WHAT NEEDS TO BE DONE ▸ Reproduce every line of the listing, swapping "GUI agent" for "desktop automation agent" and leaving everything else unchanged.

(Collected data)
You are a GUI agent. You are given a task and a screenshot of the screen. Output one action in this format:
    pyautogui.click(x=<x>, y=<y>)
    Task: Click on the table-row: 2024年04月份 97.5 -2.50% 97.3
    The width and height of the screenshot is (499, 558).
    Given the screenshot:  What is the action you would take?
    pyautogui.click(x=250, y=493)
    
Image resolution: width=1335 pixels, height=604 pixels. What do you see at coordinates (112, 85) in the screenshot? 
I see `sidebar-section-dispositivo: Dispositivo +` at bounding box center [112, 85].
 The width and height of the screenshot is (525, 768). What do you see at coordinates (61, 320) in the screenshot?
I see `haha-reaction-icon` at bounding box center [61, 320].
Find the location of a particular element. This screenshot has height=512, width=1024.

EXERCISE ANSWER ▸
You are a desktop automation agent. You are given a task and a screenshot of the screen. Output one action in this format:
    pyautogui.click(x=<x>, y=<y>)
    Task: Click on the table-row: 2024年04月份 97.5 -2.50% 97.3
    The width and height of the screenshot is (499, 558).
    Given the screenshot:  What is the action you would take?
    pyautogui.click(x=250, y=493)
    
Image resolution: width=1335 pixels, height=604 pixels. What do you see at coordinates (112, 85) in the screenshot? 
I see `sidebar-section-dispositivo: Dispositivo +` at bounding box center [112, 85].
 The width and height of the screenshot is (525, 768). What do you see at coordinates (61, 320) in the screenshot?
I see `haha-reaction-icon` at bounding box center [61, 320].
Find the location of a particular element. This screenshot has height=512, width=1024.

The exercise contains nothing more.